Nestes termos, e em suma, considerando que a lei aplicável à data de 1976 cominava a anulabilidade como vício para o fracionamento de terreno rústico em área inferior a de cultura, que o prazo de caducidade da acção de anulação se mostra transcorrido, e considerando outrossim que mesmo que não estivéssemos perante a anulabilidade mas perante a nulidade, não há razões para contrariar o entendimento maioritário da jurisprudência que acima referimos, no sentido de que a aquisição por usucapião é originária e por isso não afectada por vícios originados anteriormente, improcede o recurso.

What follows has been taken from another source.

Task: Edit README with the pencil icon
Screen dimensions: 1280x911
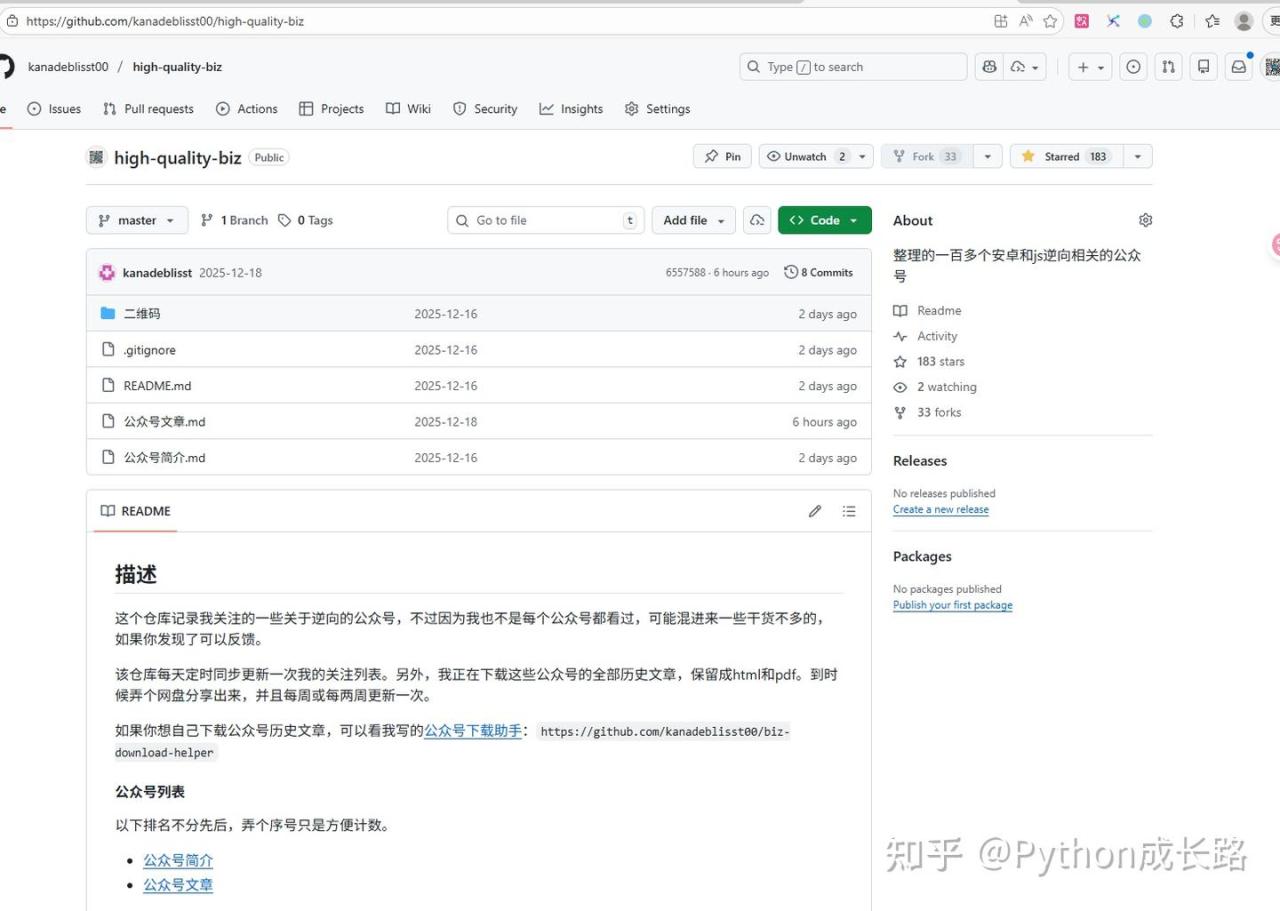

Sem custas, dada a isenção do Ministério Público.
V. Decisão
Nos termos supra expostos, acordam provimento negar provimento ao recurso e em consequência confirmam a sentença recorrida.
Sem custas.
Registe e notifique.

Lisboa, 26.10.2023
Eduardo Petersen Silva
Vera Antunes
Gabriela de Fátima Marques
_______________________________________________________
[1] Com aproveitamento do relatório da decisão recorrida.
[2] Não reproduzimos a motivação da convicção do tribunal relativamente aos factos provados, por não terem sido impugnados.